“The nation’s poisonous divisions, exacerbated by politicians, cable news and social media, and collectively known as the outrage industrial complex, have been much lamented. Less noticed is the counterweight, a constellation of nonprofits and other organizations like the Kentucky Rural Urban Exchange devoted to bridging divides — urban and rural, Black and white, LGBTQ and straight, left and right. Call it the kumbaya industrial complex,” says The New York Times.
“We have to be focused on what we call the exhausted majority — that’s 65 percent of Americans,” says Stephen Heintz, president and chief executive of the Rockefeller Brothers Fund, a major financial backer of the proliferating groups trying to promote common ground. “It’s just not an efficient use of time to convince true ideologues to compromise.”
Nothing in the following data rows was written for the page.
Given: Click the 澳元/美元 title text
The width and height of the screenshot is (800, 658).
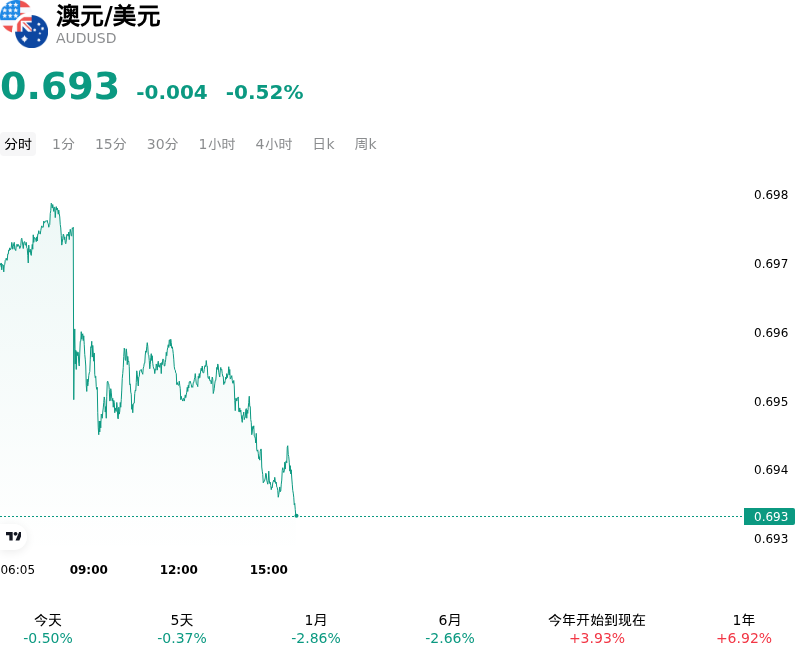Looking at the screenshot, I should [x=108, y=16].
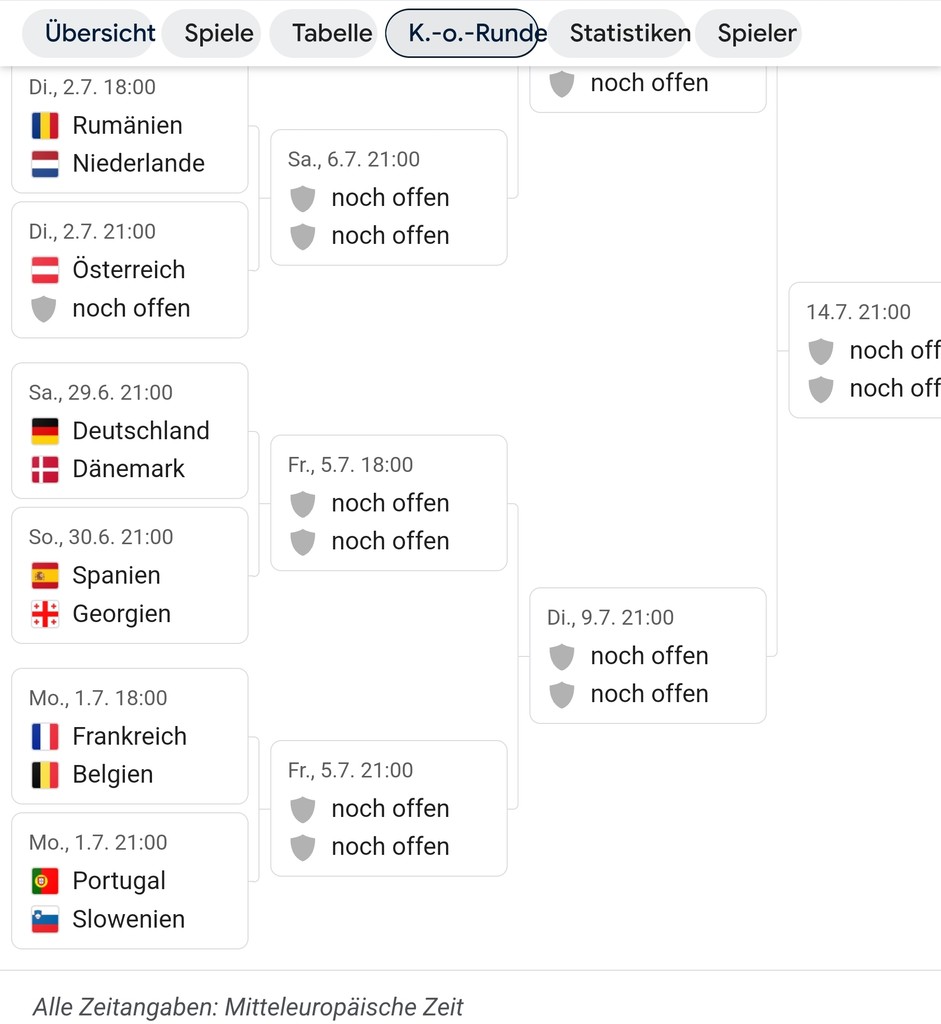Open the semifinal on Di., 9.7. 21:00
This screenshot has width=941, height=1024.
pyautogui.click(x=647, y=655)
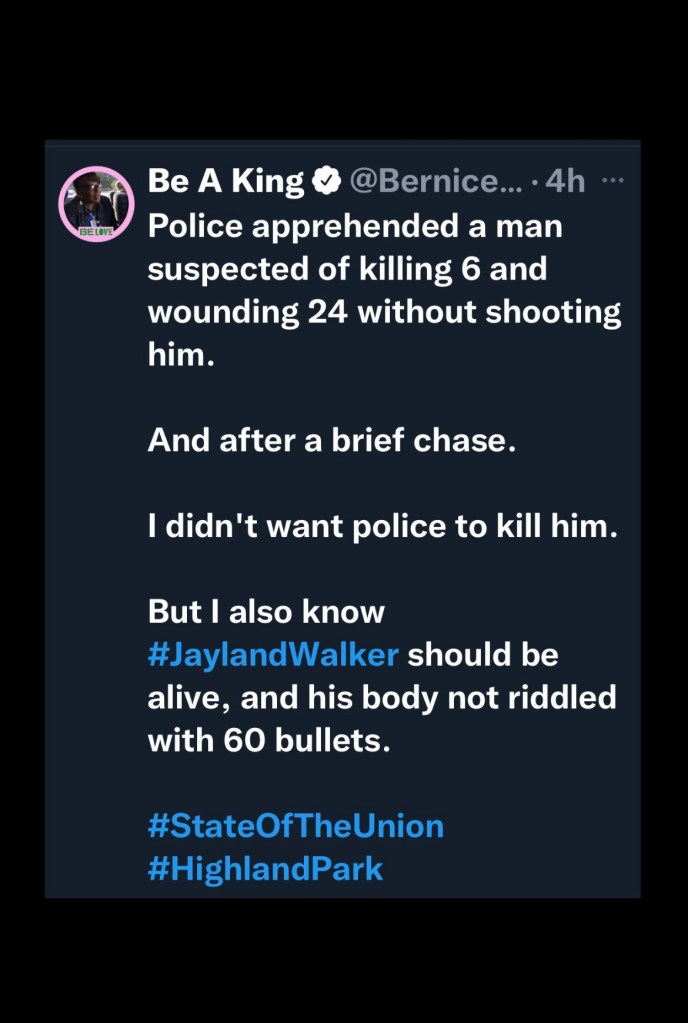Open the #JaylandWalker hashtag
Image resolution: width=688 pixels, height=1023 pixels.
pyautogui.click(x=273, y=655)
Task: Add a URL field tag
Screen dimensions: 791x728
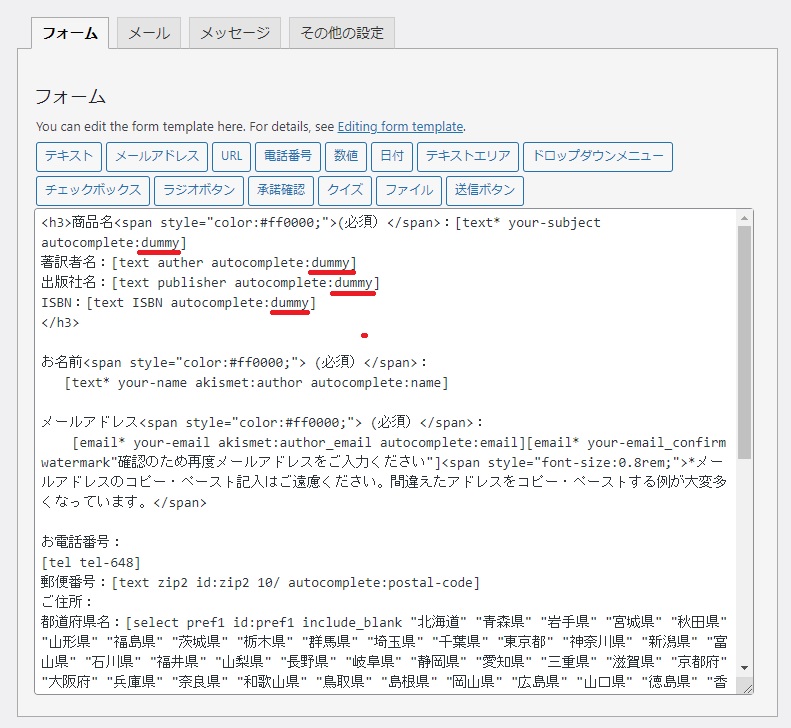Action: (231, 156)
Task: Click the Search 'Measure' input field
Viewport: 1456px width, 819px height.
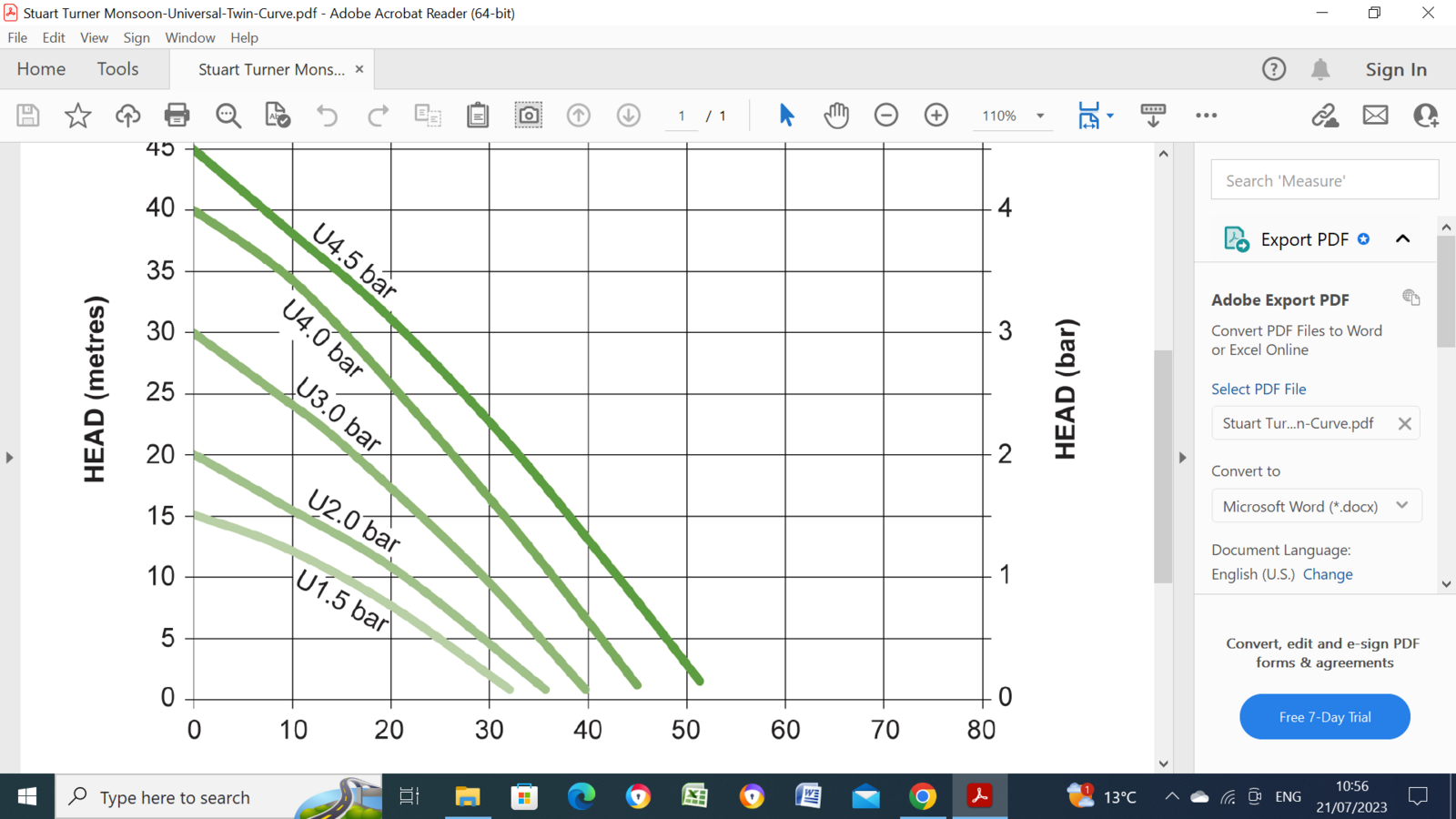Action: pyautogui.click(x=1324, y=180)
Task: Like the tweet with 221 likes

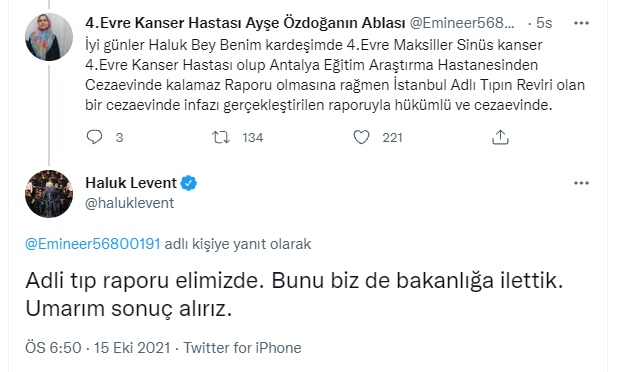Action: tap(361, 137)
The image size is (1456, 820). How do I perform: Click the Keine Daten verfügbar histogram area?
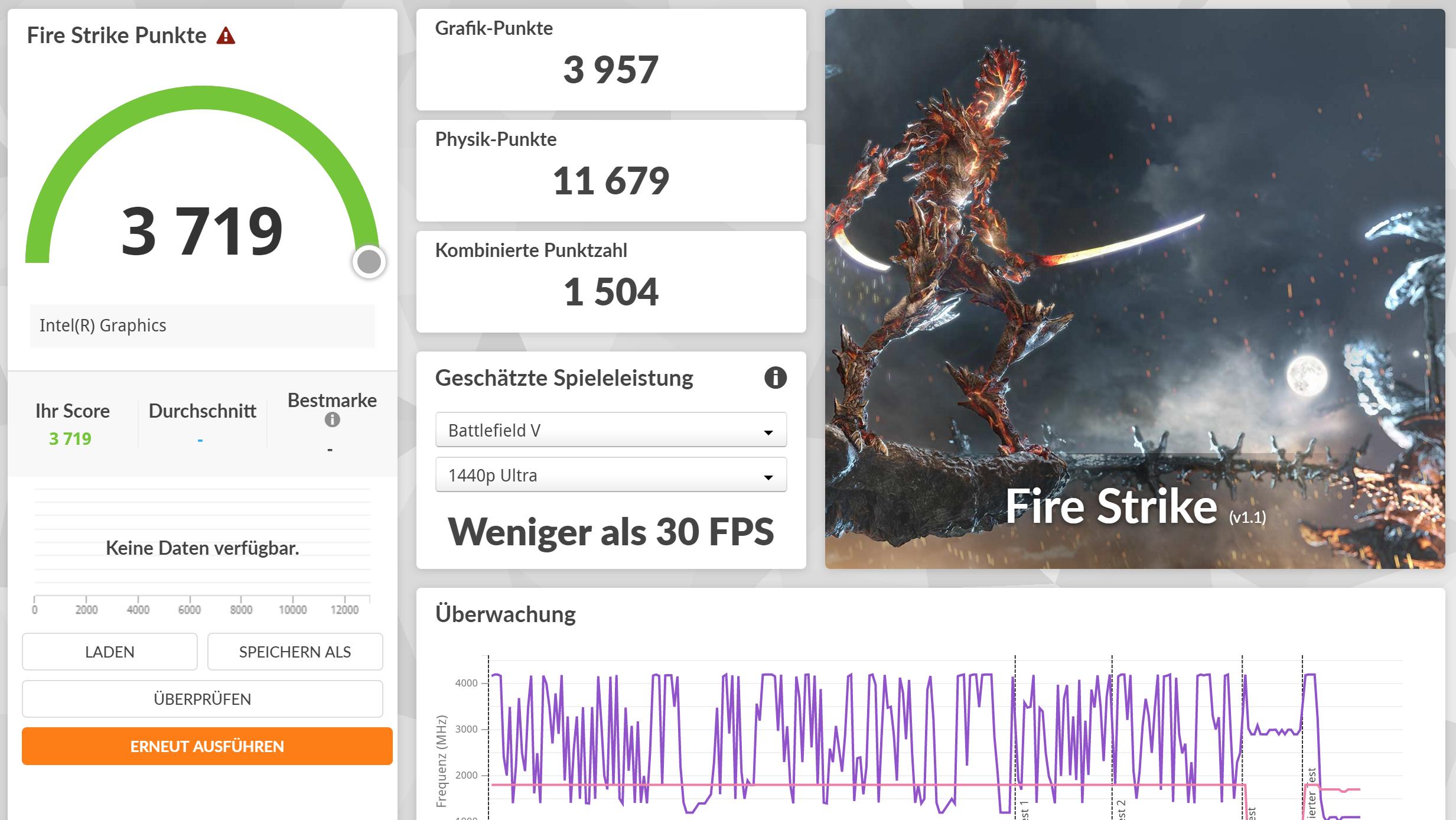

On Monday, with the backing of Rockefeller Brothers, the MacArthur Foundation, the Emerson Collective and others, a new group, Trust for Civic Life, awarded its first $8 million to 20 civic groups considered the most promising in their efforts to rebuild community and reinforce democratic values.
The first trust grants, chosen from more than 60 organizations, were announced in Boulder, Colo., at a Democracy Funders Strategy Summit on combating authoritarianism — “more evidence that bridge-building has become the hot new concept in a country looking for hope,” the Times says.
Another $2 million will come later this year to meet the trust’s pledge of $10 million a year for community-level democracy efforts, says the Times. In this case, “democracy” is with a small “d” — emphasizing efforts to shore up the values needed to promote democratic pluralism, without explicit mentions of Republicans or Democrats.
In Minnesota, a Rural-Urban Exchange modeled on Kentucky’s is taking root. Braver Angels, a national organization, explicitly seeks to develop dialogue and respect across the political divide.
The Lyceum Movement, hearkening back to early 19th-century efforts to forge communities in a new nation, is convening meetings and lectures in towns large and small in Iowa, Michigan and Minnesota, “trying to stand in for local institutions like churches, newspapers and service societies that have atrophied, replaced by a national tribalism,” according to the Times.
Lyceums began in the early 19th century to bring the brightest minds to small towns and rural lecture halls in the hope of bringing all the citizens of the fledgling American democracy into the communal conversation. By the outbreak of the Civil War, there were about 3,000 lyceums in the United States, says the Times.
NewGround is expanding from its Los Angeles base to train facilitators who foster dialogue between Muslims and Jews at one of the most difficult moments in the history of the Israeli-Palestinian conflict. And at colleges and universities, BridgeUSA has established 65 chapters, hoping to make those who embrace dialogue the real campus radicals, not those who fall in line with the left or right, says Manu Meel, the organization’s chief executive.
“If you’re a student, you need to feel that the way you earn credibility is to be a bridge builder, not a conflict entrepreneur,” Meel says.